Peras fritas (fried pears, that's a Dutch metaphor)

06-02-2013 21:40

Dzzjjj-zzjjj-zzjjjj-zjjjunggggg… Oh no. Not “dzzjjung”, is it? Not now. I silence the “it’s-your-own–fault-told-you-so” moaning voice in my head while I try all possible combinations of choke, gear and gas until I can’t remember anymore which ones I tried. Now I flooded the engine for sure. In the meantime I’m talking to my dear friend who I have left standing there workless with it’s front wheel against the curb for a few weeks now, and I beg him to please keep grumbling this time when the starter keeps quiet. I promise that this week we’ll drive a few hours every day. Yes: I’ve planned to leave Cádiz tomorrow to go back to Holland for a little while. By bike. Or, well… Dzzjj-zzjjjungg. With my parents and my brother Koen, who had driven three thousand kilometers to come and pick me up with all my stuff, and who had to have left their apartment tomorrow at ten in the morning. Please? Dzzjjjjungggg… my motorcycle protests heavily, hungry for revenge. It produces a few more dzzjjjj-zzjjj-zzjj’s and then the battery is dead. In Dutch, we have this metaphor saying “someone’s stuck with the fried pears” meaning trouble. I wonder what fried pears would be in Spanish. Peras fritas I guess. Olé.

                                   

Now I must say that my parents are used to a lot. On my way to Spain I had to pass by the city hall to pick up my passport: just in time (oooh, does it take ten days?). I often stay unexpectedly at someone’s place for a meal or to spend the night, because I mixed up timetables, because I didn’t check the weather forecast, or because I just forget the time. I go shopping or getting gas without money on me and I get lost wherever and whenever I can, but certainly when someone says: “you can’t miss that.” Not on purpose.

In my very first week in Leuven I let someone steal my bag at the swimming pool, at ten o’clock at night, with besides all of my clothes in it, of course, also the only key to my house. So I had to spend the night in a borrowed outfit at a spare bed of a very new acquaintance. I get to work two hours late by bus because I couldn’t find my motorcycle keys; I find them later at an unusual place at home, where I had held them when I decided to go doing something else. Not on purpose. On a holiday in Lisbon I ended up in a flat of an elderly couple because all the hostels turned out to be complete when I arrived, and I asked the trustworthy looking man walking down the street if he had a spare bed somewhere, in a desperate attempt not to end up sleeping at the beach. He had to ring his wife about that first.

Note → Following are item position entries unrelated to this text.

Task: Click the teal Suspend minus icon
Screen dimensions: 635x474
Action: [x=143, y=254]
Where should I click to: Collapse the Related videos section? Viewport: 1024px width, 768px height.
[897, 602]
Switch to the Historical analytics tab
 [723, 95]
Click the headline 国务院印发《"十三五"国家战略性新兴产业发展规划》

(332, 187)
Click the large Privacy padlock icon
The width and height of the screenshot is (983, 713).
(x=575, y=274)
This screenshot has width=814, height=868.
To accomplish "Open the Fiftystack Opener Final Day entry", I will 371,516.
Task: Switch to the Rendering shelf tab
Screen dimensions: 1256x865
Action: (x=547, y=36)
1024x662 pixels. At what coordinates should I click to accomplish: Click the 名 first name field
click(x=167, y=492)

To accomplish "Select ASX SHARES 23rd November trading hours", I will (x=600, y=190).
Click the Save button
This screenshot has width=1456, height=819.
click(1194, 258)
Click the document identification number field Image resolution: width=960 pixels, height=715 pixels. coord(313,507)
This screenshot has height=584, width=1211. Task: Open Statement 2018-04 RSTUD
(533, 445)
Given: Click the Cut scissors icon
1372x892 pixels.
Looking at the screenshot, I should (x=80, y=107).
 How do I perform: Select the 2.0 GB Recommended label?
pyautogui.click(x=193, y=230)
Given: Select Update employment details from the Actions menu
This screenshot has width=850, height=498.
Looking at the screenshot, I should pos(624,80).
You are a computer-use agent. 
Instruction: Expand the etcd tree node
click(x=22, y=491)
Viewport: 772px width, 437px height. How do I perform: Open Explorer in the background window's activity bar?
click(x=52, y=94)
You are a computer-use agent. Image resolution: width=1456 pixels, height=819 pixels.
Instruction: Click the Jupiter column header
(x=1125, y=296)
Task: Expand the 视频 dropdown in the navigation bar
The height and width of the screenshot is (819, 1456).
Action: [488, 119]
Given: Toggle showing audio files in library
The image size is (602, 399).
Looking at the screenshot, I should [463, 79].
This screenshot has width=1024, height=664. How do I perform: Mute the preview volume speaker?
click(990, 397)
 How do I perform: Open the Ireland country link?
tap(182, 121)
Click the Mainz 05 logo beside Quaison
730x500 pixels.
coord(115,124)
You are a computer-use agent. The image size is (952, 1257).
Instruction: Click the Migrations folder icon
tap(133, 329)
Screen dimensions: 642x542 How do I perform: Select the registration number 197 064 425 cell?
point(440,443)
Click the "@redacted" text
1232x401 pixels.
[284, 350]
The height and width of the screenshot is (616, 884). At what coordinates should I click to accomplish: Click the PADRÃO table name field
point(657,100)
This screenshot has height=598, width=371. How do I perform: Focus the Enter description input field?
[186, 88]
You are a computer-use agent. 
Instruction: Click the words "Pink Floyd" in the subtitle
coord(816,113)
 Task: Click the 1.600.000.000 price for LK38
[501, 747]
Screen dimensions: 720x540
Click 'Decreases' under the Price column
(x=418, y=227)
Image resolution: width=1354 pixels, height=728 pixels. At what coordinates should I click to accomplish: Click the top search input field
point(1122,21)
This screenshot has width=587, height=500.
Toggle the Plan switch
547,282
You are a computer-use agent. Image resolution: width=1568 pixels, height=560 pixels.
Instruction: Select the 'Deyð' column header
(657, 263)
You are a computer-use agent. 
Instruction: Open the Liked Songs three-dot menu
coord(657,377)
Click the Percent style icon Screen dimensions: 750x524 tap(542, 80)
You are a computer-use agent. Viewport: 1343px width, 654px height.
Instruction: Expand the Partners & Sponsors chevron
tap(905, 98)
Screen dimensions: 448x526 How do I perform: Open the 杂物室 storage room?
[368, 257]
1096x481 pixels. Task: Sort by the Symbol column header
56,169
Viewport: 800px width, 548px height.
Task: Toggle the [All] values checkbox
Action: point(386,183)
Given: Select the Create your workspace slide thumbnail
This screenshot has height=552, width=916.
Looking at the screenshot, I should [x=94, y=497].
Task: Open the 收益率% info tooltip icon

So, my parents got to get used to “me” for as far as that’s possible, but they’ll never really get used to it, I know that too. I’m very sure anyway that I didn’t get my recessive worrying-genes from either of them. So when I tell them that the battery must be recharged in a garage and that it will take at least twelve hours, my feeling of guilt is taking so much space that it hardly fits into my little room. Tomorrow morning it will be charged, and then my bike will start without a problem, I assure them, because except for the battery there’s nothing wrong with it… It’s just been standing still for too long. That’s all. Sorry.  

Dzzjjj-zzjjj-zzjjjj-zjjjunggggg… The next morning at about ten. The battery's working again, but besides that, there’s not much life to be detected in the engine at all. After ten minutes of intensive starting attempts, the familiar sound of a refusing mechanism is getting weak again, and we decide to give it a try to push it and start at the same time. While Koen and dad are running behind me, pushing my motorcycle with me on it through the streets of Cádiz, I pretend not to see the amused looks of the people passing by, while I push the start-button a little bit more despairing everytime. Nada. Disappointed we park the motorcycle at it’s place near the front door again. We’ll have to take it to the garage then. Luckily, that’s only two streets away, that isn’t really far to push, now is it? Positive thinking. In the mean time it’s over 30 degrees and the battery is almost dead again.

                                 

Tuesday, says the guy at the garage. It’s thursday now. And if this is an emergency? Still tuesday, he’s busy now. At this point my problem-solving capacity has reached it’s limit and I think that I look so beaten at that very moment that the guy feels obliged to ask me what the problem is. I let the motorcycle do it's dzzzjunnggg and I look at him hopefully. He tries a few things playing with the choke, the gas and the start-button, he does a short inspection and then he points at something. I want to jump for joy and disappear in a hole in the ground at the same time. “Your petrol tap,” he says laconically while he turns the button a quarter, “was switched off”.